In my opinion, data scientists tend to underestimate the importance of subjectivity in data analysis.
Tidying and Pre-processing
I have kept the data tidying step in my workflow diagram and freely acknowledge that the organisation of the data prior to analysis is a vital skill that is neglected in many statistics courses. On my short course, I make a lot of use of the ideas in Hadley Wickham’s paper on tidy data (https://www.jstatsoft.org/article/view/v059i10 ). In essence, this approach stores the data in tables much as one would in a relational database. Since the paper is very clear, I’ll leave it there and move on to next stage in the workflow, the pre-processing.
Pre-processing is represented in my diagram by a single box but in reality it usually expands into a cycle of three stages, as shown below.
During the pre-processing, we check the data for errors, duplications, inconsistencies, missing values etc. Then we clean the data, by which I mean correct the obvious errors. In the transform stage, we might do anything from simple recoding or categorisation through to complex feature selection, data reduction or multiple imputation. After this, the data will have changed, so we need to check them once again for errors and inconsistencies, cycling until we are happy with the data quality.

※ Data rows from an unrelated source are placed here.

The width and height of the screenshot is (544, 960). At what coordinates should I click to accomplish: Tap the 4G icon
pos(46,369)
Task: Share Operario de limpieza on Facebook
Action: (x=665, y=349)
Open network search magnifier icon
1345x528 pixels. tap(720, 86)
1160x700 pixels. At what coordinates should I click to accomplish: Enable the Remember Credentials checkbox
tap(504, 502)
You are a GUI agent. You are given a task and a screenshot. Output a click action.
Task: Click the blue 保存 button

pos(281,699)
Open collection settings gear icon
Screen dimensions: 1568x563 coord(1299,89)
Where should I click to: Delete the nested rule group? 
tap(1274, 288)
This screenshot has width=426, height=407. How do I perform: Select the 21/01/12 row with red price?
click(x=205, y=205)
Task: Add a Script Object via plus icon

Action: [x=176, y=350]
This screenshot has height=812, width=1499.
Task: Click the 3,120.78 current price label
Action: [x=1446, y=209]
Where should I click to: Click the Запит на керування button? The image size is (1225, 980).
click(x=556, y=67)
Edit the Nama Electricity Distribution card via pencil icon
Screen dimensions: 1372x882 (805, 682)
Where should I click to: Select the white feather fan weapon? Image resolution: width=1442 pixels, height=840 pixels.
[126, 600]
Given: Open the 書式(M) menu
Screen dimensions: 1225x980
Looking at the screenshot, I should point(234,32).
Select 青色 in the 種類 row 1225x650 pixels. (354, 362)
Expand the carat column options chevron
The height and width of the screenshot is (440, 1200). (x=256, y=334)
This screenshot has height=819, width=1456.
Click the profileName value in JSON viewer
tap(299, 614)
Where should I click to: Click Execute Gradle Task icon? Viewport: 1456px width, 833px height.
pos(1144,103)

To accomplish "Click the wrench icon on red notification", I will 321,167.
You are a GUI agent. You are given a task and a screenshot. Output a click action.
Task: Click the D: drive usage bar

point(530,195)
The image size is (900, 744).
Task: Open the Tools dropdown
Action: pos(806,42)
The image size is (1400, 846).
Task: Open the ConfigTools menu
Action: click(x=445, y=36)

A key point is that all of this pre-processing must be completed before the analyses are started. If not, there is a real danger that two analyses, or even two parts of the same analysis, will be based on subtly different versions of the same data.
Just like the pre-processing, the analysis step can be expanded into a cycle with three stages, as shown in the next diagram.
The first stage involves summarising to produce a basic description of the processed data. The summaries together with the research questions will probably suggest models, so we move on to model selection. Typically, this will require several models to be fitted with some criterion, or performance metric, used to choose between them. Next comes model checking to ensure that the assumptions of the chosen model are satisfied and that the model is sufficient to answer whatever questions we started with. We might continue around the cycle by summarising the results of the model fit and perhaps this will suggest new models that we can fit and check.
Within this cycle, data scientists usually avoid over-fitting by dividing the data into training, validation and test sets, or training and tests sets if they plan to use cross-validation. Statisticians rarely reserve data for testing, so it is interesting to ask why.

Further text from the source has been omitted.